■ Exercise requirements: Exact duplicates of all the records are needed.

■ Data for the task:
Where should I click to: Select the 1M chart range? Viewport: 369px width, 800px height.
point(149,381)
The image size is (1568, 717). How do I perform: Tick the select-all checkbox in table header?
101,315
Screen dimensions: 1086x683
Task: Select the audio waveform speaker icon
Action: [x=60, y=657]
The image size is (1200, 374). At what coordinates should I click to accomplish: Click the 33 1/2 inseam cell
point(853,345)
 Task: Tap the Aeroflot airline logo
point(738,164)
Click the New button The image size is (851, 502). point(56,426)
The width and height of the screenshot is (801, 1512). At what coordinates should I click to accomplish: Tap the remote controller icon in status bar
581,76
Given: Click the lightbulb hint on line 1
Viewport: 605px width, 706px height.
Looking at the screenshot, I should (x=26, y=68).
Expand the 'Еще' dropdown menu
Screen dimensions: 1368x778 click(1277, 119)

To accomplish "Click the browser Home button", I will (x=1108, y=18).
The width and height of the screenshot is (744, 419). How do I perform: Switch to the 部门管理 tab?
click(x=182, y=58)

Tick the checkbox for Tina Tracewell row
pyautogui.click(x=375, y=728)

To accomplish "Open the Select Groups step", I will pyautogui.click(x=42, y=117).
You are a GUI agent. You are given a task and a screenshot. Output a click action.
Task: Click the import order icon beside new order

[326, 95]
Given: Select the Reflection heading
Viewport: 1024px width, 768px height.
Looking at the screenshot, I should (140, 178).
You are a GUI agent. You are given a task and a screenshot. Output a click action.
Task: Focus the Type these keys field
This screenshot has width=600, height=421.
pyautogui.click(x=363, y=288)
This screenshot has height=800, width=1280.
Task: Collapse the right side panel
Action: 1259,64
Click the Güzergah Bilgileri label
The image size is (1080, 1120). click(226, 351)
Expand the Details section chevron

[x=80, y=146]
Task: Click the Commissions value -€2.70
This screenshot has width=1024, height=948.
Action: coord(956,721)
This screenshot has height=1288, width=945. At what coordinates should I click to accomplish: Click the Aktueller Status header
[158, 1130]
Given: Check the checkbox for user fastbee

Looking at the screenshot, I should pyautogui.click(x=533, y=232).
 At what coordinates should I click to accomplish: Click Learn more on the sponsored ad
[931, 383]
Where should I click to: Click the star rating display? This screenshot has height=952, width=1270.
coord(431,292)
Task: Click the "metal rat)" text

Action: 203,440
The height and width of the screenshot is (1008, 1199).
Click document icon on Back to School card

■ Response to the task:
Where should I click to: Select the 1M chart range? Viewport: 369px width, 800px height.
point(149,381)
The image size is (1568, 717). How do I perform: Tick the select-all checkbox in table header?
101,315
Screen dimensions: 1086x683
Task: Select the audio waveform speaker icon
Action: [x=60, y=657]
The image size is (1200, 374). At what coordinates should I click to accomplish: Click the 33 1/2 inseam cell
point(853,345)
 Task: Tap the Aeroflot airline logo
point(738,164)
Click the New button The image size is (851, 502). point(56,426)
The width and height of the screenshot is (801, 1512). At what coordinates should I click to accomplish: Tap the remote controller icon in status bar
581,76
Given: Click the lightbulb hint on line 1
Viewport: 605px width, 706px height.
Looking at the screenshot, I should (x=26, y=68).
Expand the 'Еще' dropdown menu
Screen dimensions: 1368x778 click(1277, 119)

To accomplish "Click the browser Home button", I will (x=1108, y=18).
The width and height of the screenshot is (744, 419). How do I perform: Switch to the 部门管理 tab?
click(x=182, y=58)

Tick the checkbox for Tina Tracewell row
pyautogui.click(x=375, y=728)

To accomplish "Open the Select Groups step", I will pyautogui.click(x=42, y=117).
You are a GUI agent. You are given a task and a screenshot. Output a click action.
Task: Click the import order icon beside new order

[326, 95]
Given: Select the Reflection heading
Viewport: 1024px width, 768px height.
Looking at the screenshot, I should (140, 178).
You are a GUI agent. You are given a task and a screenshot. Output a click action.
Task: Focus the Type these keys field
This screenshot has width=600, height=421.
pyautogui.click(x=363, y=288)
This screenshot has height=800, width=1280.
Task: Collapse the right side panel
Action: 1259,64
Click the Güzergah Bilgileri label
The image size is (1080, 1120). click(226, 351)
Expand the Details section chevron

[x=80, y=146]
Task: Click the Commissions value -€2.70
This screenshot has width=1024, height=948.
Action: coord(956,721)
This screenshot has height=1288, width=945. At what coordinates should I click to accomplish: Click the Aktueller Status header
[158, 1130]
Given: Check the checkbox for user fastbee

Looking at the screenshot, I should pyautogui.click(x=533, y=232).
 At what coordinates should I click to accomplish: Click Learn more on the sponsored ad
[931, 383]
Where should I click to: Click the star rating display? This screenshot has height=952, width=1270.
coord(431,292)
Task: Click the "metal rat)" text

Action: 203,440
The height and width of the screenshot is (1008, 1199).
Click document icon on Back to School card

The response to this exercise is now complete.